Wilfrido A. Cardenas Hoffman, 30, of El Hatillo, Venezuela, allegedly called Newtown residents and left voicemails claiming to be Adam Lanza and threatening to kill them in the days following the Sandy Hook shootings.
HARTFORD — The Venezuelan man who admitted making 90 threatening phone calls to Newtown two days after the Sandy Hook Elementary School shooting was sentenced today to one year in prison, according to an Associated Press report.
Wilfrido A. Cardenas Hoffman, 31, pleaded guilty two months ago to calling and threatening about 47 families and businesses in Newtown in December 2012.
Hoffman was arrested last summer while transiting through Miami International Airport, en route to Mexico, after federal investigators tracked down his calls to Newtown. He made them using an Internet-compatible phone from Venezuela after watching coverage of the school shootings on CNN.
Mental health experts at the Yale School of Medicine had recommended Hoffman be sentenced to time served, with mandatory treatment in Venezuela.
His defense had asked the court to take into consideration that he suffers from schizophrenia, cannot receive adequate medical care in prison, is more vulnerable to abuse in prison, and would suffer the effects of incarceration more severely because he is not a citizen of the United States.
U.S. Attorney Deirdre M. Daly did not take a position on his request for time served in light of his psychiatric diagnoses and proposed treatment plan in Venezuela, but she submitted a lengthy reply to the request to provide the court “with the relevant case law, and an accurate characterization of certain facts” before it makes a decision.
Daly questioned the defense’s argument that adequate treatment is not available in U.S. prisons and the claim that the criminal justice system has treated Hoffman more harshly because of his deportable alien status.

Assigned task 1. In the news report on the Newtown threats, where was Hoffman arrested?
Assigned task 2. For each statement, say whether it agrees with the news report on the Newtown threats, and quote the words that decide it: (a) Hoffman placed the calls with an Internet-compatible phone from Venezuela. (b) Mental health experts at the Yale School of Medicine recommended a long prison term for Hoffman. (c) U.S. Attorney Deirdre M. Daly argued in favor of a sentence of time served.
Assigned task 3. Reproduce the part of the news report on the Newtown threats starting with "Wilfrido A. Cardenas Hoffman, 30, of" and going on through "in December 2012.".

Extracted entries.
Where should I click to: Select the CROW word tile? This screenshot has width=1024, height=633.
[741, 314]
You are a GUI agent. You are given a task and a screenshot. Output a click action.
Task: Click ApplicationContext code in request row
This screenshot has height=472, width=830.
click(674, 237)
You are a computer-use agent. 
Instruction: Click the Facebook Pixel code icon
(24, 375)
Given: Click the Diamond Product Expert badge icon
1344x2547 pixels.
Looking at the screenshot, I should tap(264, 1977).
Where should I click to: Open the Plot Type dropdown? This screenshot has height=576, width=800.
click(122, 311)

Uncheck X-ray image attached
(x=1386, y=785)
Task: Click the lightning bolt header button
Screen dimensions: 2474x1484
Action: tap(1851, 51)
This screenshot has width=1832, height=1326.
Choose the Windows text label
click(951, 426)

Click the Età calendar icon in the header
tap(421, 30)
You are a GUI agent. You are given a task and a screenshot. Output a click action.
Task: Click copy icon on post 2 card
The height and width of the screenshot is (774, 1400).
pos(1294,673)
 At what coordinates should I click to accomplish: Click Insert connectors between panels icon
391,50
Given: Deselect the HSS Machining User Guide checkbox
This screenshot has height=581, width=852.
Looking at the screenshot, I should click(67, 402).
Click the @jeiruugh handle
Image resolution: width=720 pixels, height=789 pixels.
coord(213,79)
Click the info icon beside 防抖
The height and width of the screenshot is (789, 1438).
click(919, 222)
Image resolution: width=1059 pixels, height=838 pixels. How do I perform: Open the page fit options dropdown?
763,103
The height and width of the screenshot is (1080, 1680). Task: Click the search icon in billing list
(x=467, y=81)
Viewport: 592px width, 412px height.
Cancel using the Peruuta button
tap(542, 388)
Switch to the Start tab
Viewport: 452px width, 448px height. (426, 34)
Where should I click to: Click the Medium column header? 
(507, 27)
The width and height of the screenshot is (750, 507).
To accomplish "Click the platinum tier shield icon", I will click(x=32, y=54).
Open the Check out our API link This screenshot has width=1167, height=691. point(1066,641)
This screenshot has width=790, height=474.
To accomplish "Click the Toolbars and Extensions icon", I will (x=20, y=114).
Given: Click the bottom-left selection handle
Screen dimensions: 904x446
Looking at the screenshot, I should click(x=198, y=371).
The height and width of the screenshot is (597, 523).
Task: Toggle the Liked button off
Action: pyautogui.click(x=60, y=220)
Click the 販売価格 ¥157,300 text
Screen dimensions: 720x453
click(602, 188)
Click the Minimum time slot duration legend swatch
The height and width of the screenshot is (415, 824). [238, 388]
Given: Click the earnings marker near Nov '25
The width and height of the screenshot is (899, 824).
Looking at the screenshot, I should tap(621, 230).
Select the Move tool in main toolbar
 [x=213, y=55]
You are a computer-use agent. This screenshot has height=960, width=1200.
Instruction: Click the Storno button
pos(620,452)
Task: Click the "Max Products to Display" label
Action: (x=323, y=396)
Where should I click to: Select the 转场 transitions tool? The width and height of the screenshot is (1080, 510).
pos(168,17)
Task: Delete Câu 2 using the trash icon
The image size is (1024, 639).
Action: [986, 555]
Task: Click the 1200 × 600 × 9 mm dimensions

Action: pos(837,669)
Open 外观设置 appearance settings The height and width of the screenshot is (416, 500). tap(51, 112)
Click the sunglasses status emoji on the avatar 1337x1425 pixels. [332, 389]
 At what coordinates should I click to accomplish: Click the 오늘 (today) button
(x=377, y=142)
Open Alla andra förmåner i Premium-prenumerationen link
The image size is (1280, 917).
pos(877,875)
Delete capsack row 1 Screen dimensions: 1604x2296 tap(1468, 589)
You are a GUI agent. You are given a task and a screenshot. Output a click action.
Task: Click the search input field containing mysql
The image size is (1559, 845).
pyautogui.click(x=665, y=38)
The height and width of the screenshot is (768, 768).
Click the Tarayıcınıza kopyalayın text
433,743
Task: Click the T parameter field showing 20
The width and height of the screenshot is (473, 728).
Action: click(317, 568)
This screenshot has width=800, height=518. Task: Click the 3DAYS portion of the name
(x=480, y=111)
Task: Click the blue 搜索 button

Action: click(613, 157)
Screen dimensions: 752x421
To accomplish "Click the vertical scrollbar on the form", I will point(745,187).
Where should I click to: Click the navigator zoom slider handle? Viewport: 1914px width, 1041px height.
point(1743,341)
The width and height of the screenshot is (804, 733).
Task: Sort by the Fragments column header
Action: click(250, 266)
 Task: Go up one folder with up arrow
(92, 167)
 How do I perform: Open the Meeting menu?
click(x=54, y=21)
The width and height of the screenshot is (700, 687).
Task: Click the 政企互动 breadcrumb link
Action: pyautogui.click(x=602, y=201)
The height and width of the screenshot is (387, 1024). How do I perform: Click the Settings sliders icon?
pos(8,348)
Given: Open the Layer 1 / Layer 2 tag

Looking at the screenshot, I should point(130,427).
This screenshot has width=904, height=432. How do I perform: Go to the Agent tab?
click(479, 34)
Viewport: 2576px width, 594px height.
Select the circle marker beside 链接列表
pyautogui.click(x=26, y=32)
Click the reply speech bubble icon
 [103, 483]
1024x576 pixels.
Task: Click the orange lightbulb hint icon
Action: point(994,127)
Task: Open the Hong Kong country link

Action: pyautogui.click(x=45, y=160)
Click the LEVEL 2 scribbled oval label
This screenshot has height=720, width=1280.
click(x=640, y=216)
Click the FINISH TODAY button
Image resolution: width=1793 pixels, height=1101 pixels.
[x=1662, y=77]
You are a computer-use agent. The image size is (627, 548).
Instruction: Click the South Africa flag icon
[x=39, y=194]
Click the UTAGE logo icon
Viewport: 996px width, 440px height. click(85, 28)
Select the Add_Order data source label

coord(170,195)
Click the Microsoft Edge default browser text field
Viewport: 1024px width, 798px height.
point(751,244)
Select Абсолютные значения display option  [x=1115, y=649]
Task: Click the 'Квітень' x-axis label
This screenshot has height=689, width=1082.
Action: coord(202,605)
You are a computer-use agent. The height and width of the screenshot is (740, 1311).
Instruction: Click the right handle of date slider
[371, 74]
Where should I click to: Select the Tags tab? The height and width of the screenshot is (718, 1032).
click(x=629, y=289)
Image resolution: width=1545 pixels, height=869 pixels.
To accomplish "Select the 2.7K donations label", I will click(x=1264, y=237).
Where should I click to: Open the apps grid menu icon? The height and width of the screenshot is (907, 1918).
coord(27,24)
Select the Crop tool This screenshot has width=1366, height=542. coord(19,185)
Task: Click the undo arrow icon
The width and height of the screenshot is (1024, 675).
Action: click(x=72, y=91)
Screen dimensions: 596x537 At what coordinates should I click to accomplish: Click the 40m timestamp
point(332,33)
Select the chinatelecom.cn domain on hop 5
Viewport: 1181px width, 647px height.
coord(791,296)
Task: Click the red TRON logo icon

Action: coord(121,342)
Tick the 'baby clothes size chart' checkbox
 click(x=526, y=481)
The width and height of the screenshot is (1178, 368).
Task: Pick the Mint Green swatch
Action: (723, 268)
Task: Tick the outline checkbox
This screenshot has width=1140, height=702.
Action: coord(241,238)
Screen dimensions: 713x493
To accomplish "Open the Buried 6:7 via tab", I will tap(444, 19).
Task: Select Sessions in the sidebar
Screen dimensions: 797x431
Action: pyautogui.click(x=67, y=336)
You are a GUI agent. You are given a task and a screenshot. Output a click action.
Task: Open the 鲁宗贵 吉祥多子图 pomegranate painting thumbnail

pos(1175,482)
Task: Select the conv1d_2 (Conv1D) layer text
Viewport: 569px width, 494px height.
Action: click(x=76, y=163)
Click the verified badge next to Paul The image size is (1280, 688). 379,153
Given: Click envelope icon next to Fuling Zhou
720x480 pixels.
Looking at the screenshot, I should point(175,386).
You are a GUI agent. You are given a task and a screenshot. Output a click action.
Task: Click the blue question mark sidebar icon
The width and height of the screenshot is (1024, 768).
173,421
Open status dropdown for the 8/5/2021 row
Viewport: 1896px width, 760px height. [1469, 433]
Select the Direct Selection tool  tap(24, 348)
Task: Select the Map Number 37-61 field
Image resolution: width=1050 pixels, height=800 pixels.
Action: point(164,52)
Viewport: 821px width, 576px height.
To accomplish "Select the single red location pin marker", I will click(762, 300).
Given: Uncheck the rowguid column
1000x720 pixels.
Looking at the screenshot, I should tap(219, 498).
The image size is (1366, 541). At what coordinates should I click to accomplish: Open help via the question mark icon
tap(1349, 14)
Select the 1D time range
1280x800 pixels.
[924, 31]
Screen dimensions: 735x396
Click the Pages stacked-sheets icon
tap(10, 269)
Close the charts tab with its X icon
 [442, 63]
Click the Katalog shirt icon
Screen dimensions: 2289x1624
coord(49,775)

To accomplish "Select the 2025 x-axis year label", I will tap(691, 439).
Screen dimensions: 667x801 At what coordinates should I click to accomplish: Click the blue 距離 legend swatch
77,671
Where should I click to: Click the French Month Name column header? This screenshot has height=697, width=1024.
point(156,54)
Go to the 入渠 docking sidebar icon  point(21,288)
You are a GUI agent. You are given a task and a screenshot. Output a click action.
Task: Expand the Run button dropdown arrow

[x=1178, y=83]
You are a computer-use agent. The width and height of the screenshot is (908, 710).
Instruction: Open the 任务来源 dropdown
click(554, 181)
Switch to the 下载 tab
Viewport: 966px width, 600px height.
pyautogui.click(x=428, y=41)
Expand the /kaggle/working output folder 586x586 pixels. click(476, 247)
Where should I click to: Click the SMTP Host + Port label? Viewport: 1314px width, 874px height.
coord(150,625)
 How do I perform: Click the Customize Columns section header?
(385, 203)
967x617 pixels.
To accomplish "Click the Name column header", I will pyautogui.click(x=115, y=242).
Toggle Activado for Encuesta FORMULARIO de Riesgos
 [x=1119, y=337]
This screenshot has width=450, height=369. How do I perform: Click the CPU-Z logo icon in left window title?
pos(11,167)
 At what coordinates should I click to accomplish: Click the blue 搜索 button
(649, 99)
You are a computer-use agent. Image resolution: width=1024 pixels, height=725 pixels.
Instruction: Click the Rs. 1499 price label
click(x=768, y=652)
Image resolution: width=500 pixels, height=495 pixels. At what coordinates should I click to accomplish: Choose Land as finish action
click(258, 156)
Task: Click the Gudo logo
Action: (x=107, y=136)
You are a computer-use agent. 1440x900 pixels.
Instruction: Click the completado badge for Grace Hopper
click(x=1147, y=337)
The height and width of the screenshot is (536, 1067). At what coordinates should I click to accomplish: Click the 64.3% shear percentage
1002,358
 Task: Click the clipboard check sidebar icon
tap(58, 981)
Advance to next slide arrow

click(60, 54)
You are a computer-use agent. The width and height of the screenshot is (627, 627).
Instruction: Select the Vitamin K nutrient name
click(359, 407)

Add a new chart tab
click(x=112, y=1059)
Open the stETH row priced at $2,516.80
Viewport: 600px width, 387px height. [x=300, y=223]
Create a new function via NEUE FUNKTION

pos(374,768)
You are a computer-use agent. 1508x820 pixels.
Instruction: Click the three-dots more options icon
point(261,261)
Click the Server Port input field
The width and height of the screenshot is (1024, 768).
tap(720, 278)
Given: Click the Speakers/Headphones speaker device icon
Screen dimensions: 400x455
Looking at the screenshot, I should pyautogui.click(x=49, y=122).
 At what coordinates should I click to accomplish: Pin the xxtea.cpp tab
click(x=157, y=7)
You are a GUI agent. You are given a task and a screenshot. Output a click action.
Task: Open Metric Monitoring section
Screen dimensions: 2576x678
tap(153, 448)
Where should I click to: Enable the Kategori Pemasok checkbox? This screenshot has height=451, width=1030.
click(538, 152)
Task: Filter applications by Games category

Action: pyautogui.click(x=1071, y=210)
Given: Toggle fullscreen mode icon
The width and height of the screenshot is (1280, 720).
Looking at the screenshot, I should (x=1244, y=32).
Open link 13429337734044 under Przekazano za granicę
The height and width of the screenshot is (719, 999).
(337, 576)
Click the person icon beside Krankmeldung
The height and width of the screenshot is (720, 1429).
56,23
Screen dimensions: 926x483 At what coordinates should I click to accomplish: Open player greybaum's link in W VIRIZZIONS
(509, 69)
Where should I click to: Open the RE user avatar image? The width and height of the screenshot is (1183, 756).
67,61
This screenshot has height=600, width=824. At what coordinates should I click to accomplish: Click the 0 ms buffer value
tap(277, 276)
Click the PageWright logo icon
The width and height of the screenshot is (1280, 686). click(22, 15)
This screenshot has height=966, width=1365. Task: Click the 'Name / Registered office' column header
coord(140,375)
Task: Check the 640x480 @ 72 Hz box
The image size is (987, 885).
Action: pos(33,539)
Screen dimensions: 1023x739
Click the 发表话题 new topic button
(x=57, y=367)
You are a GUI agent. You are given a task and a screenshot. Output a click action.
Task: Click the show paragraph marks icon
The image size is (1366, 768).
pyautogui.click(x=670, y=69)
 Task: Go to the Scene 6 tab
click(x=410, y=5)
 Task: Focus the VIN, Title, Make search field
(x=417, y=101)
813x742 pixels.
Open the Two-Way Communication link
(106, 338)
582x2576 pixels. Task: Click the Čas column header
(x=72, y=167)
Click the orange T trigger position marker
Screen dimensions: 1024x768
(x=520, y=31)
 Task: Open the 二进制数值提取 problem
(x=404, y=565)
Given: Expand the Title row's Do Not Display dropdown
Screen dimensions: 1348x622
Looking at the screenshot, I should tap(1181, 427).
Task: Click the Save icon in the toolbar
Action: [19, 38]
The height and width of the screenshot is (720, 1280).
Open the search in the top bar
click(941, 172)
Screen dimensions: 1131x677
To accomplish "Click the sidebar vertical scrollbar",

Task answer 1. At Miami International Airport, while transiting en route to Mexico.

Task answer 2.
(a) Yes: "He made them using an Internet-compatible phone from Venezuela"
(b) No: "had recommended Hoffman be sentenced to time served, with mandatory treatment in Venezuela"
(c) No: "did not take a position on his request for time served"

Task answer 3.
Wilfrido A. Cardenas Hoffman, 30, of El Hatillo, Venezuela, allegedly called Newtown residents and left voicemails claiming to be Adam Lanza and threatening to kill them in the days following the Sandy Hook shootings.
HARTFORD — The Venezuelan man who admitted making 90 threatening phone calls to Newtown two days after the Sandy Hook Elementary School shooting was sentenced today to one year in prison, according to an Associated Press report.
Wilfrido A. Cardenas Hoffman, 31, pleaded guilty two months ago to calling and threatening about 47 families and businesses in Newtown in December 2012.